I also think it’s partly boredom; when he’s got nothing to do for extended periods, he is not looking forward at the road and starts to feel the effects of the movement. It seems to help if we keep him occupied (find license plates, “I Spy”, etc.). Then he’s paying attention to the game and not to being sick. Unfortunately, it’s hard to keep that up for hours on end.

Planes are different. I would not dare to watch a DVD in a car myself. Just, nonononono. And I’m not even terribly prone to motion sickness, just have occasional problems.

I second the advice about driving smooooothly. I second the advice about the ginger, lollipops, sips of water, etc. The also make an anti-emetic medication that you can buy over the counter that’s essentially just sugar syrup (dextrose, IIRC).
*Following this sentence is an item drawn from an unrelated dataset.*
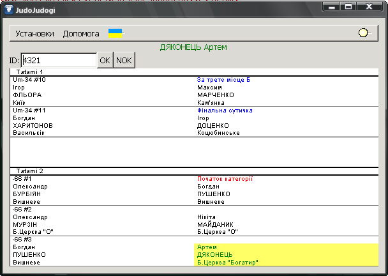Maximize the JudoJudogi window

(348, 7)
I’ve never tried to use it with motion sickness, but it helped with lingering symptoms of a nasty stomach bug I had a month or two ago.

Also – cool moving air: very good. (Likewise sitting in the middle of the back seat for a better view.) Hot moving air: no thank you.

My question is whether you have done all of your driving in the same car? We had a car (Buick) when I was a kid and it made my brother and I very carsick. No other car did it and not a single one since then. There was a smell that I can still recall in my mind that I associate with that car.

So I definitely recommend opening windows and keeping the car as cool as possible being the two biggest helps. (Airline pilots often drop the cabin temperature during turbulance to keep the sickness under control. I don’t know if this is standard practice or just coincidence for the two times they mentioned it over the intercom.) Also keeping sitting up and not slouching helps too- keeps your ears and eyes level with the motion.

I realize you want to address the issue in the big picture, but for the upcoming trip I wonder if he would have an easier time on the train? It is far smoother, and you can get up and move around. Mass Transit in DC connects up to Union station.